■ Information supplied
<<<<
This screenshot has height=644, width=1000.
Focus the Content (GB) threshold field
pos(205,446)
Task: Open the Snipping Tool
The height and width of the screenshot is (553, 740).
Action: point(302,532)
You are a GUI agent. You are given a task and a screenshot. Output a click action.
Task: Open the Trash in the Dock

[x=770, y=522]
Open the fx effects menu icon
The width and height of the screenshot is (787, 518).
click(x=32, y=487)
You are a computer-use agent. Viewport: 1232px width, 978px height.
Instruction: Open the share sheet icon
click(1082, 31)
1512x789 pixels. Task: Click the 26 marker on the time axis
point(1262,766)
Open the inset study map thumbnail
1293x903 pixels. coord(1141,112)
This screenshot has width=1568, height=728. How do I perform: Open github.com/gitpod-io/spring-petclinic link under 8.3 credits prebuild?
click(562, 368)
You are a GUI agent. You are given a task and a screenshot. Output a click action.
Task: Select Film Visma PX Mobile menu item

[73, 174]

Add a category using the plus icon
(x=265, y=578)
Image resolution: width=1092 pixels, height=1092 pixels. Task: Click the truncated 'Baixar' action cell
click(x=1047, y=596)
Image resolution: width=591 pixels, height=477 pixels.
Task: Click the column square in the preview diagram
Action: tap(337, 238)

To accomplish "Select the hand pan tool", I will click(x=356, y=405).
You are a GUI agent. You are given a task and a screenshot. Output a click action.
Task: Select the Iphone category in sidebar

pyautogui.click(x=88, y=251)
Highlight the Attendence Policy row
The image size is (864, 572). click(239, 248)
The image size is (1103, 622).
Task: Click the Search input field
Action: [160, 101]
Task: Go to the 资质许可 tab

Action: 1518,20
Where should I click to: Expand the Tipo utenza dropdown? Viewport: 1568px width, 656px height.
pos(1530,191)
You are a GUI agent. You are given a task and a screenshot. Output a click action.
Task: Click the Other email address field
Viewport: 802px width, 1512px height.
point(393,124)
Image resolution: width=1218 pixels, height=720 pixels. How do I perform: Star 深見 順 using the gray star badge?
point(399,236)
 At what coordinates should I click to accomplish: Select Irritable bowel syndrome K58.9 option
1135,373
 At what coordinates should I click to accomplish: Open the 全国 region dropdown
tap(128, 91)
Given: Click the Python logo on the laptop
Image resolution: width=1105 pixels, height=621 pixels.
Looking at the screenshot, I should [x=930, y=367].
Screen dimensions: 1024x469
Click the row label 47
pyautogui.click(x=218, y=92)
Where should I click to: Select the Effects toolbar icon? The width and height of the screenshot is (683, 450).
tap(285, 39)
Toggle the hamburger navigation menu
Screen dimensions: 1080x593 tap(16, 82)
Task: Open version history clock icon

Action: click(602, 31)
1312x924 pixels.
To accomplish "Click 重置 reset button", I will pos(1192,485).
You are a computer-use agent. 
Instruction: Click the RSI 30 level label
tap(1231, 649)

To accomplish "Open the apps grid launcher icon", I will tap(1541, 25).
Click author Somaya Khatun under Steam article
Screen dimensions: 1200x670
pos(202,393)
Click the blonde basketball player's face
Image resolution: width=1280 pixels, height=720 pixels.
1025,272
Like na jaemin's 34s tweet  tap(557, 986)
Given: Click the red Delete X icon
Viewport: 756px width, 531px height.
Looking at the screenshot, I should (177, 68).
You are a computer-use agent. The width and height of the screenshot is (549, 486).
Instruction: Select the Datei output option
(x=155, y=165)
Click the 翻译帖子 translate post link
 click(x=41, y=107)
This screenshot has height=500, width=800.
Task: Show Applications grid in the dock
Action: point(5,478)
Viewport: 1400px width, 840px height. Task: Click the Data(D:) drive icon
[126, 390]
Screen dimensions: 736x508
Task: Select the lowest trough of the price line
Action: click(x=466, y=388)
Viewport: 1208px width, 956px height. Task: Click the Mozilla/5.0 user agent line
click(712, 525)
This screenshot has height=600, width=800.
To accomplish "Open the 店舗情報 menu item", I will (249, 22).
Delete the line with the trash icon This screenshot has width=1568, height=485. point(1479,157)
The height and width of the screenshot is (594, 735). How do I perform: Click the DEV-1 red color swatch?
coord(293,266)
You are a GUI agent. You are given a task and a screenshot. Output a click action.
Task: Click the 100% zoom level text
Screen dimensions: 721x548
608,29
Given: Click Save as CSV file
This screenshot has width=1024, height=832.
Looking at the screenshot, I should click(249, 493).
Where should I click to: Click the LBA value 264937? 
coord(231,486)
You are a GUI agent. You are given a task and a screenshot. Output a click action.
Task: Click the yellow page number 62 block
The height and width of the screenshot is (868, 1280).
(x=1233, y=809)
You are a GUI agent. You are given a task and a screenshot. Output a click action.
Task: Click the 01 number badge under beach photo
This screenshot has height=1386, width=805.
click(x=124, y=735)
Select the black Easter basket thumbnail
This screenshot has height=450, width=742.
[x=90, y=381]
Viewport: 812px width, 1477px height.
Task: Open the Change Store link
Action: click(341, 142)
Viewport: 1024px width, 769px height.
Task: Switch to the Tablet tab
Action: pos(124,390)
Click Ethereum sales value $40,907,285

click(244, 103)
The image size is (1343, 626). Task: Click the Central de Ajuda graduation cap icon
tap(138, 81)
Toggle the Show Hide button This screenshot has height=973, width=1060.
>>>>
■ What you should do
Can you reproduce the listing above word for word, starting with the line that contains "will click(x=356, y=405)." and continuing through the line that contains "(x=155, y=165)"?

■ Problem solution
To accomplish "Select the hand pan tool", I will click(x=356, y=405).
You are a GUI agent. You are given a task and a screenshot. Output a click action.
Task: Select the Iphone category in sidebar

pyautogui.click(x=88, y=251)
Highlight the Attendence Policy row
The image size is (864, 572). click(239, 248)
The image size is (1103, 622).
Task: Click the Search input field
Action: [160, 101]
Task: Go to the 资质许可 tab

Action: 1518,20
Where should I click to: Expand the Tipo utenza dropdown? Viewport: 1568px width, 656px height.
pos(1530,191)
You are a GUI agent. You are given a task and a screenshot. Output a click action.
Task: Click the Other email address field
Viewport: 802px width, 1512px height.
point(393,124)
Image resolution: width=1218 pixels, height=720 pixels. How do I perform: Star 深見 順 using the gray star badge?
point(399,236)
 At what coordinates should I click to accomplish: Select Irritable bowel syndrome K58.9 option
1135,373
 At what coordinates should I click to accomplish: Open the 全国 region dropdown
tap(128, 91)
Given: Click the Python logo on the laptop
Image resolution: width=1105 pixels, height=621 pixels.
Looking at the screenshot, I should [x=930, y=367].
Screen dimensions: 1024x469
Click the row label 47
pyautogui.click(x=218, y=92)
Where should I click to: Select the Effects toolbar icon? The width and height of the screenshot is (683, 450).
tap(285, 39)
Toggle the hamburger navigation menu
Screen dimensions: 1080x593 tap(16, 82)
Task: Open version history clock icon

Action: click(602, 31)
1312x924 pixels.
To accomplish "Click 重置 reset button", I will pos(1192,485).
You are a computer-use agent. 
Instruction: Click the RSI 30 level label
tap(1231, 649)

To accomplish "Open the apps grid launcher icon", I will tap(1541, 25).
Click author Somaya Khatun under Steam article
Screen dimensions: 1200x670
pos(202,393)
Click the blonde basketball player's face
Image resolution: width=1280 pixels, height=720 pixels.
1025,272
Like na jaemin's 34s tweet  tap(557, 986)
Given: Click the red Delete X icon
Viewport: 756px width, 531px height.
Looking at the screenshot, I should (177, 68).
You are a computer-use agent. The width and height of the screenshot is (549, 486).
Instruction: Select the Datei output option
(x=155, y=165)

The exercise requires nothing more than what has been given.